Reuchlin-Soirée bei der Deutsch-Französischen Gesellschaft in Pforzheim
Was macht die Faszination aus bei einem Menschen, der auf so vielen Gebieten erfolgreich geistig tätig war wie Johannes Reuchlin, er schrieb Grammatiken in griechischer und hebräischer Sprache sowie Theaterstücke auf Lateinisch, wie z.B. Henno. Noch im Mittelalter geboren, war er doch ein Kind des Geistes der Renaissance und ein Zeitgenosse des berühmten Humanisten Erasmus von Rotterdam. Und natürlich der berühmte Lehrer des Philipp Melanchthon aus Bretten, dem späteren Reformator und engen Gefährten Martin Luthers. Johannes Reuchlins 567. Geburtstag am 29. Januar wurde in diesem Jahr unter anderem mit einem besonderen Festgottesdienst in der evangelischen Schlosskirche begangen.

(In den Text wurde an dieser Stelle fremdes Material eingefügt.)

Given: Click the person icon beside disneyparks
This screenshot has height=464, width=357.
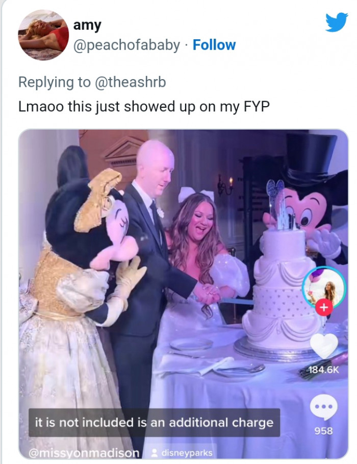Looking at the screenshot, I should coord(155,453).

Auf jeden Fall hatte Reuchlin wohl auch musikalische Fähigkeiten und eine schöne Stimme: Bei Aufführungen im Chor im markgräflichen Schloss hatte er wohl öfters gesungen. Schon als Junge besuchte er in Pforzheim die Lateinschule. Er hatte zwei Geschwister, seine Schwester hieß Elisabeth, sein Bruder trug den interessanten Namen Dionysios. Was faszinierte diesen klugen Kopf denn so an Frankreich, dass er beinahe sein gesamtes Rechtsstudium dort absolvierte, nachdem er von 1447 bis 1477 in Basel die sieben Freien Künste studiert und den Baccalaureus Titel und Magister Artium erworben hatte? Waren es der gute Ruf der Universitätsstadt Paris, die schönen Mädchen oder die nahrhafte Kost dort?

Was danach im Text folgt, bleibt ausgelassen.